**Exercise requirements:** Begin at the line containing "Select 요청한 업무 in the left menu" in the records below, end at the line containing "Instruction: Open the Google apps grid", and retype each line in that span exactly. No other line and no image should appear.

**Available data:**

========

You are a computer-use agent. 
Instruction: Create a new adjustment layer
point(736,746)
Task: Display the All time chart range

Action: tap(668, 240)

========

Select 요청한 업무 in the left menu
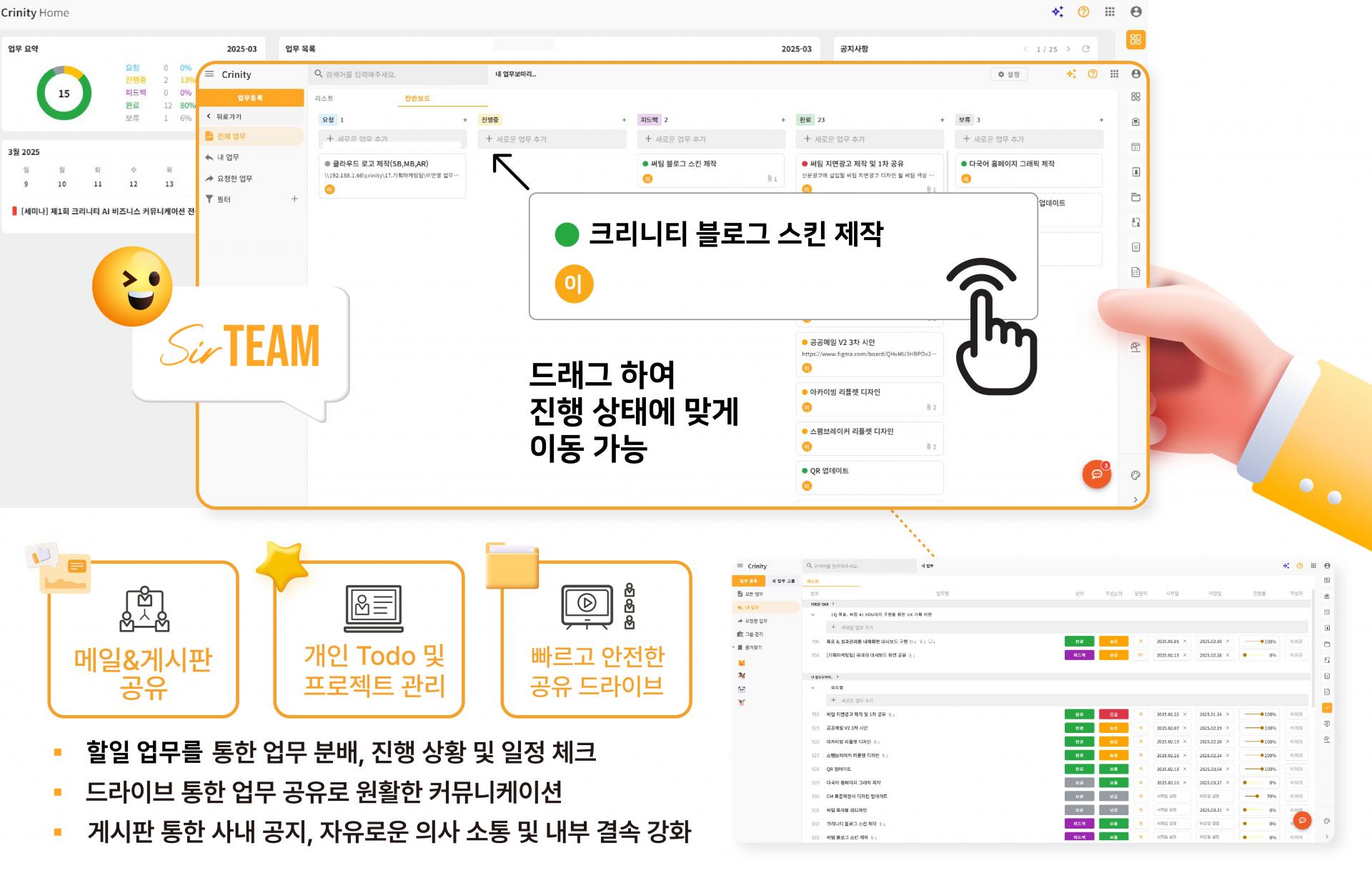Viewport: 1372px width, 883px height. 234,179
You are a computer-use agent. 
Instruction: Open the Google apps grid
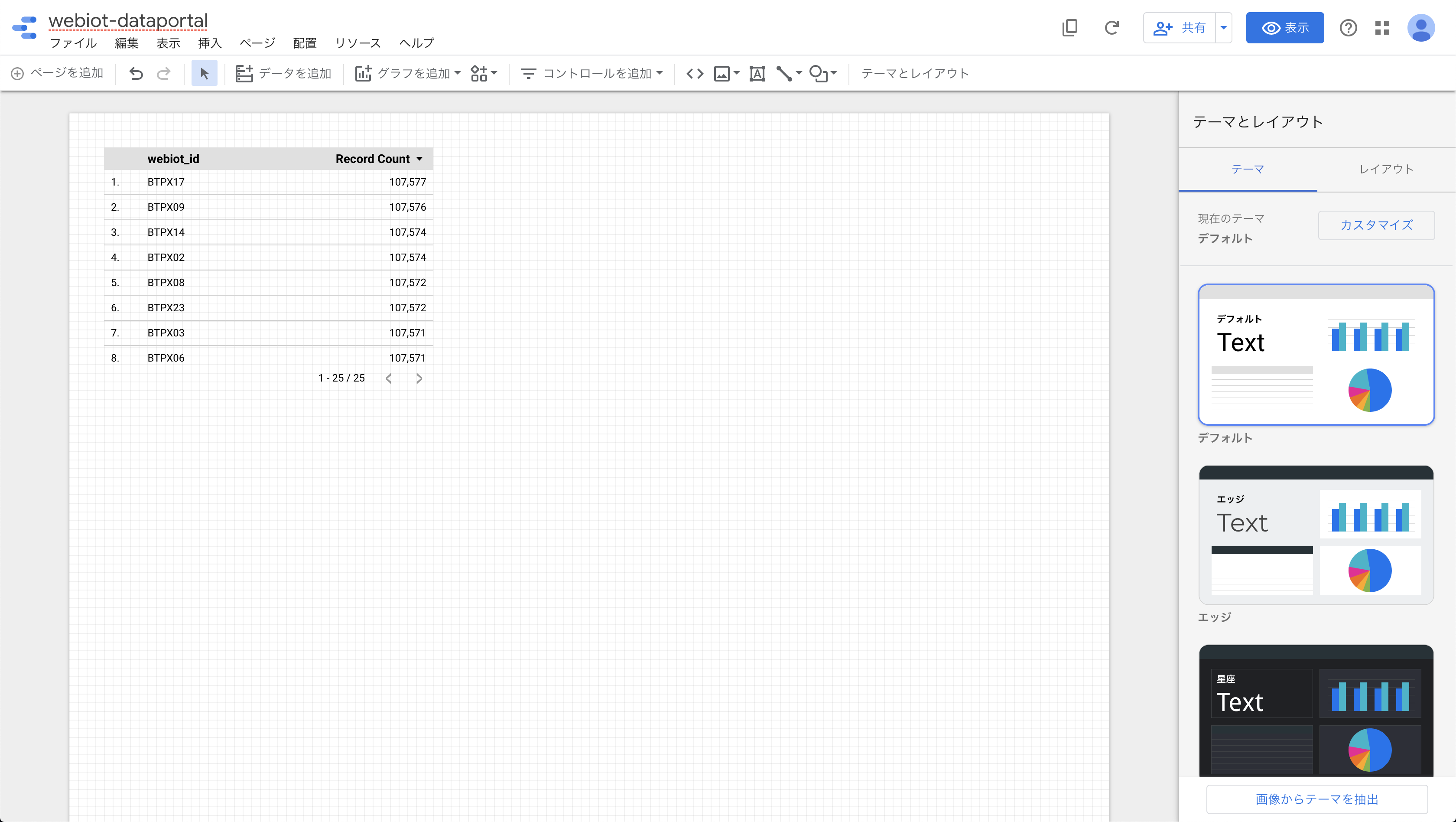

========

**Solution for this task:**
Select 요청한 업무 in the left menu
Viewport: 1372px width, 883px height. 234,179
You are a computer-use agent. 
Instruction: Open the Google apps grid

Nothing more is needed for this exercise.